Deep Instinct is looking for a Deep Learning & Data Science Team Leader.
The demand for Deep Instinct game-changing solutions is growing, and so are we. We are looking for an enthusiastic, performance-driven, and analytic team player to lead our Deep Learning and Data Science team. The successful candidate will lead the team responsible for Deep Instinct’s DL models and algorithms which are the foundation of our novel prevention capabilities. The role involves close work with fellow threat-research teams, development teams and engineers. The position requires innovation and independence in a fast-paced environment where deliverables are of the highest quality and accuracy.
As the team leader your responsibilities will include partaking, overseeing and managing the teams activities and deliverables which include:
- Keeping up to date with the latest developments in neural networks research and their potential applications to cyber-security.
- Conducting solution-driven research into the unique challenges faced when applying AI in the cyber-security domain.
- Working with cyber-security specialists, data engineers, and security researchers, to understand the specificities of the data and fit solutions to it.
- Developing DL/ML models for solving various problems related to cyber-security.

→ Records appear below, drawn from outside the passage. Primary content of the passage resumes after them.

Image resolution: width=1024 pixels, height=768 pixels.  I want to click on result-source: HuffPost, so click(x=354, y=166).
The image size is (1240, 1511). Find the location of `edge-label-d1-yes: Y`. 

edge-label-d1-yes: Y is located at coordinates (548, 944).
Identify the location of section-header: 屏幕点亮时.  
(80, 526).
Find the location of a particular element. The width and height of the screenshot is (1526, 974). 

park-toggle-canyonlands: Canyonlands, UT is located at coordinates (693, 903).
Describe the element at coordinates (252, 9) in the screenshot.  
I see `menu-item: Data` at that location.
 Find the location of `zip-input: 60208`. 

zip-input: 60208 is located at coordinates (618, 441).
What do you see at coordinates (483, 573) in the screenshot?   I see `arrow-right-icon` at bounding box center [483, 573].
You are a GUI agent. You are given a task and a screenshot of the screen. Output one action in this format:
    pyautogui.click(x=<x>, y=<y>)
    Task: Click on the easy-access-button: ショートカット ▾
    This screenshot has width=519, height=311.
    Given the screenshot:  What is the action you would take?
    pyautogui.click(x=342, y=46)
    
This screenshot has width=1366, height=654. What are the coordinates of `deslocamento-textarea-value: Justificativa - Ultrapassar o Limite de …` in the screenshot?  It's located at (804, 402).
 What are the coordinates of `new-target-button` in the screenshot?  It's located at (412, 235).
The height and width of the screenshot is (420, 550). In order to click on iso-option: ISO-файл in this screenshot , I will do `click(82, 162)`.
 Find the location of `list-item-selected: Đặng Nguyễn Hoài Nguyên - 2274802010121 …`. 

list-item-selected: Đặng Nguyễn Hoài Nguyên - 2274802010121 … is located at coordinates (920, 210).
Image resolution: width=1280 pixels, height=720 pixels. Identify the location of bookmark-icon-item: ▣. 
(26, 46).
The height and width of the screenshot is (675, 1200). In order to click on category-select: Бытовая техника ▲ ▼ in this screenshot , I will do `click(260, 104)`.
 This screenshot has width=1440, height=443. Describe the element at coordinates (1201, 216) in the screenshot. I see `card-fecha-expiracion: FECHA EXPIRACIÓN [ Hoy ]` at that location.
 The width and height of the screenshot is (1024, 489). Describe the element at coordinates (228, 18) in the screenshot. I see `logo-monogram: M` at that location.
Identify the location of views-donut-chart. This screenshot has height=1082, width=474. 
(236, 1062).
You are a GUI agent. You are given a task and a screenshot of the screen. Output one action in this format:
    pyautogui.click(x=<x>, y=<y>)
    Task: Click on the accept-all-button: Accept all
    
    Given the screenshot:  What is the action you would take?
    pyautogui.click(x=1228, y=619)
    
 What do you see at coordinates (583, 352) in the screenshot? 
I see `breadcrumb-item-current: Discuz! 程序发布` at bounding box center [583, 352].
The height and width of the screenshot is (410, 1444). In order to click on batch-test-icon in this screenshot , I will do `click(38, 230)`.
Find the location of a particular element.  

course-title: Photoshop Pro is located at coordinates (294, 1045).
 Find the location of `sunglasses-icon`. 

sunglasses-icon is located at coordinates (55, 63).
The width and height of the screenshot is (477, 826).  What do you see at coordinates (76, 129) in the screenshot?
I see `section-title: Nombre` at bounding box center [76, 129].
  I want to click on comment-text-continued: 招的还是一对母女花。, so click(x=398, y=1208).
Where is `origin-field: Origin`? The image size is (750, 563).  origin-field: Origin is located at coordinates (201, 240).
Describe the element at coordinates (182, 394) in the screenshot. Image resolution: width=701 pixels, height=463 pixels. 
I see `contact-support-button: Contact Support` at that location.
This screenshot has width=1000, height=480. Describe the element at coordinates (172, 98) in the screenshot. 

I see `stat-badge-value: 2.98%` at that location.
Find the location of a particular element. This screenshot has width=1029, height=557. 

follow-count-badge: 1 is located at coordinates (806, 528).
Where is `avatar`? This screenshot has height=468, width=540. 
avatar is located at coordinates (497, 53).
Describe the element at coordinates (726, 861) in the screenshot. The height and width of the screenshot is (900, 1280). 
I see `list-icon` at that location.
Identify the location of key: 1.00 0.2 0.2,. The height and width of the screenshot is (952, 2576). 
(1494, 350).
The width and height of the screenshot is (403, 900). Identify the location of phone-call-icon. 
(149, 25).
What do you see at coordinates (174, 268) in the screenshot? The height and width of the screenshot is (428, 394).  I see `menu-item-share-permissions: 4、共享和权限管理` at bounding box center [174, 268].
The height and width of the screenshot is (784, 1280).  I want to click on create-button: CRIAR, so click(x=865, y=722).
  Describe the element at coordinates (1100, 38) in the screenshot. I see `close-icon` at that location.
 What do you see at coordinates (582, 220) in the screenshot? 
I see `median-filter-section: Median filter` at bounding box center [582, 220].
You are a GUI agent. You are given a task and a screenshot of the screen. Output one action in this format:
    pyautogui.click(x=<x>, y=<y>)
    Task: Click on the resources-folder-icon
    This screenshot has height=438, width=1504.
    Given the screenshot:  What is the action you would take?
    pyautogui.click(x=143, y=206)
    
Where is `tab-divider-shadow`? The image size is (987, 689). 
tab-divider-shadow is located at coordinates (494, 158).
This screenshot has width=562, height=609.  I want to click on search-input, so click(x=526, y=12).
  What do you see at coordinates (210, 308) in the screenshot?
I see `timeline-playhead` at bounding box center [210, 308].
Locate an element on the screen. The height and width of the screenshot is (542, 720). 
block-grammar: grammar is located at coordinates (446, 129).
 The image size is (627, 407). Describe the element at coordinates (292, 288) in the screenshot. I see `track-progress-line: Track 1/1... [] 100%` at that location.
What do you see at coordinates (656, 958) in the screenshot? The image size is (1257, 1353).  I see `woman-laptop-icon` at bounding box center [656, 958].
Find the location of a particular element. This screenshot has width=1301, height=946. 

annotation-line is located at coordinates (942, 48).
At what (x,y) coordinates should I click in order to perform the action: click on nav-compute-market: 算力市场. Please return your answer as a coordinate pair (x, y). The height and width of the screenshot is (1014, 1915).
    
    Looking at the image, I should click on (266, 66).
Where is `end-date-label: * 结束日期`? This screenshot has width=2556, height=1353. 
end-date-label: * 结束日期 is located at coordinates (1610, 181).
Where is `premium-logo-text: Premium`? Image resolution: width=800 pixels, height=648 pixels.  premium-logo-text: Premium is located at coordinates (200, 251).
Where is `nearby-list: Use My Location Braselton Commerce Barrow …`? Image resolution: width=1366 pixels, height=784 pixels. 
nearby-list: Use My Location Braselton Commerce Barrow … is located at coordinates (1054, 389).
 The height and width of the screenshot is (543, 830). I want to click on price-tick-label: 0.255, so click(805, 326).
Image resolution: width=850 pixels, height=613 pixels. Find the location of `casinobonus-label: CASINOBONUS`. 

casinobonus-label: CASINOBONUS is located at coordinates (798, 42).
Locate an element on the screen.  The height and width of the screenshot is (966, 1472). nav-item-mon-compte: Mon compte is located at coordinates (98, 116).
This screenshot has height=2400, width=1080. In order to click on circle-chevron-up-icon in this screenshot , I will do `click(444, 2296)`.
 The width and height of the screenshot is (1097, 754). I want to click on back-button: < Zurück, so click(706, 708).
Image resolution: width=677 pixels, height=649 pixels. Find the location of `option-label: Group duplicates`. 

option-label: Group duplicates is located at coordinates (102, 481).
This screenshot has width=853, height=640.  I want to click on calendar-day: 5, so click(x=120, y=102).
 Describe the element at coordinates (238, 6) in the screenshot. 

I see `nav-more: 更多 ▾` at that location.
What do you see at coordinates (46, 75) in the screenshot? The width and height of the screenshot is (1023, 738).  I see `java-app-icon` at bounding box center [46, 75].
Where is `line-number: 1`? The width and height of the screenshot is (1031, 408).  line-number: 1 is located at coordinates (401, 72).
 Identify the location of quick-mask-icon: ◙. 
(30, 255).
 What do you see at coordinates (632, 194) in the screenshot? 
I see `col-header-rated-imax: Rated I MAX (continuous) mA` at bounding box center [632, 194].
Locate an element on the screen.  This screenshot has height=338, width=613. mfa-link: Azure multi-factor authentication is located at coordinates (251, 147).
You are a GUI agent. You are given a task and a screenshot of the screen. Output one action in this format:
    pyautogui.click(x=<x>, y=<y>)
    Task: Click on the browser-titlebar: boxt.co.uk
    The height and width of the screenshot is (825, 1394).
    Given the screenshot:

- Preparing and delivering oral presentations, as well as writing articles in scientific journals.
- Experience in deep learning (natural language processing, computer vision…)
- Experience in working with Python and data science-related libraries (NumPy, Pandas…) as well as deep learning frameworks such as PyTorch, TensorFlow or other related frameworks
- Industry experience in conducting end to end research projects from data analysis and hypothesis formulation to model evaluation and serving for production environments.
- Experience in leading research activity and research teams.
- Ph.D. or MSc degree with four years of industry experience in computer science, mathematics, statistics or a related field.
- Experience in working with unstructured data, binary data and large-scale datasets.
- Knowledge and Experience with adversarial machine learning methods.
- Experience in working with AWS and distributed GPU training.
- Track record of publications in AI/ML/DL conferences.